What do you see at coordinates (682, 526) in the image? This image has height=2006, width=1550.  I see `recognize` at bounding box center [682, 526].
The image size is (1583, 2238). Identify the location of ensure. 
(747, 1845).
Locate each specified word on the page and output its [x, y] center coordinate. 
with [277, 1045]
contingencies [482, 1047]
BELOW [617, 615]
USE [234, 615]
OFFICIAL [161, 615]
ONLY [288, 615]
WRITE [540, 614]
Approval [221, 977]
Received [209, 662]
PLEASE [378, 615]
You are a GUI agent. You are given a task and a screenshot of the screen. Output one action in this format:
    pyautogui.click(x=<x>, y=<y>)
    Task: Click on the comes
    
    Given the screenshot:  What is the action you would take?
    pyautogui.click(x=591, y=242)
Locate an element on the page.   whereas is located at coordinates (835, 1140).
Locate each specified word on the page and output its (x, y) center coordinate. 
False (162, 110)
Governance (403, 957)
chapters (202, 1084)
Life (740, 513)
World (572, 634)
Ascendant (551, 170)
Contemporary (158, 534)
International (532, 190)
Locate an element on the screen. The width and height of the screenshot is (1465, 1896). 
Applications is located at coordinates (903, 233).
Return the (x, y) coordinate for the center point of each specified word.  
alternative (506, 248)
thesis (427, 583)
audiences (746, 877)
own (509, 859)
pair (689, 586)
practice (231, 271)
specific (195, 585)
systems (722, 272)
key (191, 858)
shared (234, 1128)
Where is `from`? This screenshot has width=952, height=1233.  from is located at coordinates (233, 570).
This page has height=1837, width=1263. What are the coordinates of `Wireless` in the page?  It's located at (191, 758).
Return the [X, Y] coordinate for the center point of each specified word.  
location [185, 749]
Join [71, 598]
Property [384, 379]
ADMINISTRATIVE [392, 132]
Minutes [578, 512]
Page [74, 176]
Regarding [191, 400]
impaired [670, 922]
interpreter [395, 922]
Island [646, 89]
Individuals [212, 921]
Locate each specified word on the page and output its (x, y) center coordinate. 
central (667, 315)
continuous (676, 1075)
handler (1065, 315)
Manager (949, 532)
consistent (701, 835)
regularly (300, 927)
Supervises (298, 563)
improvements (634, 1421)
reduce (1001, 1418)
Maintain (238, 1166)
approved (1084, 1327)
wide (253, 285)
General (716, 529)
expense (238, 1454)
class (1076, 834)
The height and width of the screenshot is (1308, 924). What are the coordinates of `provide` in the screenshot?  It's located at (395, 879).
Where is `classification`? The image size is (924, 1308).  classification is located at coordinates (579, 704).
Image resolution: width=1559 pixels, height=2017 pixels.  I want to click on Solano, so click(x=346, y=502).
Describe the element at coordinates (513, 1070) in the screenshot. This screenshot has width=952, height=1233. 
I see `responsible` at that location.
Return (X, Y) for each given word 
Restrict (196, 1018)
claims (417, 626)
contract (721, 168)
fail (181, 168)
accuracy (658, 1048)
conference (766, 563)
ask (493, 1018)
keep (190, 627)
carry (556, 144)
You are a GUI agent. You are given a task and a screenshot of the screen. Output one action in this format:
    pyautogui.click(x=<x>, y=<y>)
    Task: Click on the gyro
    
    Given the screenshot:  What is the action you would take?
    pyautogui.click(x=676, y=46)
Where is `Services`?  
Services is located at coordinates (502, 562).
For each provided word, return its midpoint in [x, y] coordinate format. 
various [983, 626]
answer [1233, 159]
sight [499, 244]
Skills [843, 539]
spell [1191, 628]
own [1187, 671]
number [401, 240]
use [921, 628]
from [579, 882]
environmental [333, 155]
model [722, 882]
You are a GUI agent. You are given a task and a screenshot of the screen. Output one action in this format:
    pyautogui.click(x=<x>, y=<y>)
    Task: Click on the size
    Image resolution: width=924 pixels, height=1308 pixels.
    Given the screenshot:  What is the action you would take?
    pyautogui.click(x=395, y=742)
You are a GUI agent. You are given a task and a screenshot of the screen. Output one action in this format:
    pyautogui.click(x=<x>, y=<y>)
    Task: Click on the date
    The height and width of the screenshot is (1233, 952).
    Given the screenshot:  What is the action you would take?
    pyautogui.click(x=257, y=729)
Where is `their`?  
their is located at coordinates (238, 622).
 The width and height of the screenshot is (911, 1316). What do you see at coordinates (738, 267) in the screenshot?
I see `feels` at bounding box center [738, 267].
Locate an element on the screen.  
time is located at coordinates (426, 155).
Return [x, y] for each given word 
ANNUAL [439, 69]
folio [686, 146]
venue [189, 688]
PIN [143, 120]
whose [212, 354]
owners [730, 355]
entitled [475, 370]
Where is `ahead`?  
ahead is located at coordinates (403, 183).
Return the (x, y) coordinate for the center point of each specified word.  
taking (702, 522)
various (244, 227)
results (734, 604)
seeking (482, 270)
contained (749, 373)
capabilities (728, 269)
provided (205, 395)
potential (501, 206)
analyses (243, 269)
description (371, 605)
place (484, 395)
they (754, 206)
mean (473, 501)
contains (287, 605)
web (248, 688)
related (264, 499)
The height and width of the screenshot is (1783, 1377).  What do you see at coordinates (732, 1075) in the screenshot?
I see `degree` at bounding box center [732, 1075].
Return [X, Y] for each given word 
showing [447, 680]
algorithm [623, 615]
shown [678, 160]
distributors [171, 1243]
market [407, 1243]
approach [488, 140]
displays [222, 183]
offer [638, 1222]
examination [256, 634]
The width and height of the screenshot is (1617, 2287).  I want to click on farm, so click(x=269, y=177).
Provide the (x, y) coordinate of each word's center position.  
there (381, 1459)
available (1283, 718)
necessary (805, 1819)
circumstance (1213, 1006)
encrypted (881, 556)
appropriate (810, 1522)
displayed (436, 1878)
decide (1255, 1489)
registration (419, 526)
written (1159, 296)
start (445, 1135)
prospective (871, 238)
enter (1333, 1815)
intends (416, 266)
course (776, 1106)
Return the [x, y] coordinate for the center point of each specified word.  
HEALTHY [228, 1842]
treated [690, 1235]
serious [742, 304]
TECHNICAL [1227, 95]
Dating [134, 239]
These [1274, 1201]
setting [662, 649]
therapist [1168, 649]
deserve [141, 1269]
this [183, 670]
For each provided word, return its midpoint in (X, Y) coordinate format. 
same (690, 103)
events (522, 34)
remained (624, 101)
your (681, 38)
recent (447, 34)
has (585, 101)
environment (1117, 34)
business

+---+

_EXERCISE DESCRIPTION:_ Rewrite the listing above with "center point" replaced by "midpoint" throughout, leaving everything else as it stands.

_FULL SOLUTION:_
What do you see at coordinates (682, 526) in the image? This image has height=2006, width=1550.  I see `recognize` at bounding box center [682, 526].
The image size is (1583, 2238). Identify the location of ensure. 
(747, 1845).
Locate each specified word on the page and output its [x, y] center coordinate. 
with [277, 1045]
contingencies [482, 1047]
BELOW [617, 615]
USE [234, 615]
OFFICIAL [161, 615]
ONLY [288, 615]
WRITE [540, 614]
Approval [221, 977]
Received [209, 662]
PLEASE [378, 615]
You are a GUI agent. You are given a task and a screenshot of the screen. Output one action in this format:
    pyautogui.click(x=<x>, y=<y>)
    Task: Click on the comes
    
    Given the screenshot:  What is the action you would take?
    pyautogui.click(x=591, y=242)
Locate an element on the page.   whereas is located at coordinates (835, 1140).
Locate each specified word on the page and output its (x, y) center coordinate. 
False (162, 110)
Governance (403, 957)
chapters (202, 1084)
Life (740, 513)
World (572, 634)
Ascendant (551, 170)
Contemporary (158, 534)
International (532, 190)
Locate an element on the screen. The width and height of the screenshot is (1465, 1896). 
Applications is located at coordinates (903, 233).
Return the (x, y) coordinate for the midpoint of each specified word.  
alternative (506, 248)
thesis (427, 583)
audiences (746, 877)
own (509, 859)
pair (689, 586)
practice (231, 271)
specific (195, 585)
systems (722, 272)
key (191, 858)
shared (234, 1128)
Where is `from`? This screenshot has width=952, height=1233.  from is located at coordinates (233, 570).
This page has height=1837, width=1263. What are the coordinates of `Wireless` in the page?  It's located at (191, 758).
Return the [X, Y] coordinate for the midpoint of each specified word.  
location [185, 749]
Join [71, 598]
Property [384, 379]
ADMINISTRATIVE [392, 132]
Minutes [578, 512]
Page [74, 176]
Regarding [191, 400]
impaired [670, 922]
interpreter [395, 922]
Island [646, 89]
Individuals [212, 921]
Locate each specified word on the page and output its (x, y) center coordinate. 
central (667, 315)
continuous (676, 1075)
handler (1065, 315)
Manager (949, 532)
consistent (701, 835)
regularly (300, 927)
Supervises (298, 563)
improvements (634, 1421)
reduce (1001, 1418)
Maintain (238, 1166)
approved (1084, 1327)
wide (253, 285)
General (716, 529)
expense (238, 1454)
class (1076, 834)
The height and width of the screenshot is (1308, 924). What are the coordinates of `provide` in the screenshot?  It's located at (395, 879).
Where is `classification`? The image size is (924, 1308).  classification is located at coordinates (579, 704).
Image resolution: width=1559 pixels, height=2017 pixels.  I want to click on Solano, so click(x=346, y=502).
Describe the element at coordinates (513, 1070) in the screenshot. This screenshot has width=952, height=1233. 
I see `responsible` at that location.
Return (X, Y) for each given word 
Restrict (196, 1018)
claims (417, 626)
contract (721, 168)
fail (181, 168)
accuracy (658, 1048)
conference (766, 563)
ask (493, 1018)
keep (190, 627)
carry (556, 144)
You are a GUI agent. You are given a task and a screenshot of the screen. Output one action in this format:
    pyautogui.click(x=<x>, y=<y>)
    Task: Click on the gyro
    
    Given the screenshot:  What is the action you would take?
    pyautogui.click(x=676, y=46)
Where is `Services`?  
Services is located at coordinates (502, 562).
For each provided word, return its midpoint in [x, y] coordinate format. 
various [983, 626]
answer [1233, 159]
sight [499, 244]
Skills [843, 539]
spell [1191, 628]
own [1187, 671]
number [401, 240]
use [921, 628]
from [579, 882]
environmental [333, 155]
model [722, 882]
You are a GUI agent. You are given a task and a screenshot of the screen. Output one action in this format:
    pyautogui.click(x=<x>, y=<y>)
    Task: Click on the size
    Image resolution: width=924 pixels, height=1308 pixels.
    Given the screenshot:  What is the action you would take?
    pyautogui.click(x=395, y=742)
You are a GUI agent. You are given a task and a screenshot of the screen. Output one action in this format:
    pyautogui.click(x=<x>, y=<y>)
    Task: Click on the date
    The height and width of the screenshot is (1233, 952).
    Given the screenshot:  What is the action you would take?
    pyautogui.click(x=257, y=729)
Where is `their`?  
their is located at coordinates (238, 622).
 The width and height of the screenshot is (911, 1316). What do you see at coordinates (738, 267) in the screenshot?
I see `feels` at bounding box center [738, 267].
Locate an element on the screen.  
time is located at coordinates (426, 155).
Return [x, y] for each given word 
ANNUAL [439, 69]
folio [686, 146]
venue [189, 688]
PIN [143, 120]
whose [212, 354]
owners [730, 355]
entitled [475, 370]
Where is `ahead`?  
ahead is located at coordinates (403, 183).
Return the (x, y) coordinate for the midpoint of each specified word.  
taking (702, 522)
various (244, 227)
results (734, 604)
seeking (482, 270)
contained (749, 373)
capabilities (728, 269)
provided (205, 395)
potential (501, 206)
analyses (243, 269)
description (371, 605)
place (484, 395)
they (754, 206)
mean (473, 501)
contains (287, 605)
web (248, 688)
related (264, 499)
The height and width of the screenshot is (1783, 1377).  What do you see at coordinates (732, 1075) in the screenshot?
I see `degree` at bounding box center [732, 1075].
Return [X, Y] for each given word 
showing [447, 680]
algorithm [623, 615]
shown [678, 160]
distributors [171, 1243]
market [407, 1243]
approach [488, 140]
displays [222, 183]
offer [638, 1222]
examination [256, 634]
The width and height of the screenshot is (1617, 2287).  I want to click on farm, so click(x=269, y=177).
Provide the (x, y) coordinate of each word's center position.  
there (381, 1459)
available (1283, 718)
necessary (805, 1819)
circumstance (1213, 1006)
encrypted (881, 556)
appropriate (810, 1522)
displayed (436, 1878)
decide (1255, 1489)
registration (419, 526)
written (1159, 296)
start (445, 1135)
prospective (871, 238)
enter (1333, 1815)
intends (416, 266)
course (776, 1106)
Return the [x, y] coordinate for the midpoint of each specified word.  
HEALTHY [228, 1842]
treated [690, 1235]
serious [742, 304]
TECHNICAL [1227, 95]
Dating [134, 239]
These [1274, 1201]
setting [662, 649]
therapist [1168, 649]
deserve [141, 1269]
this [183, 670]
For each provided word, return its midpoint in (X, Y) coordinate format. 
same (690, 103)
events (522, 34)
remained (624, 101)
your (681, 38)
recent (447, 34)
has (585, 101)
environment (1117, 34)
business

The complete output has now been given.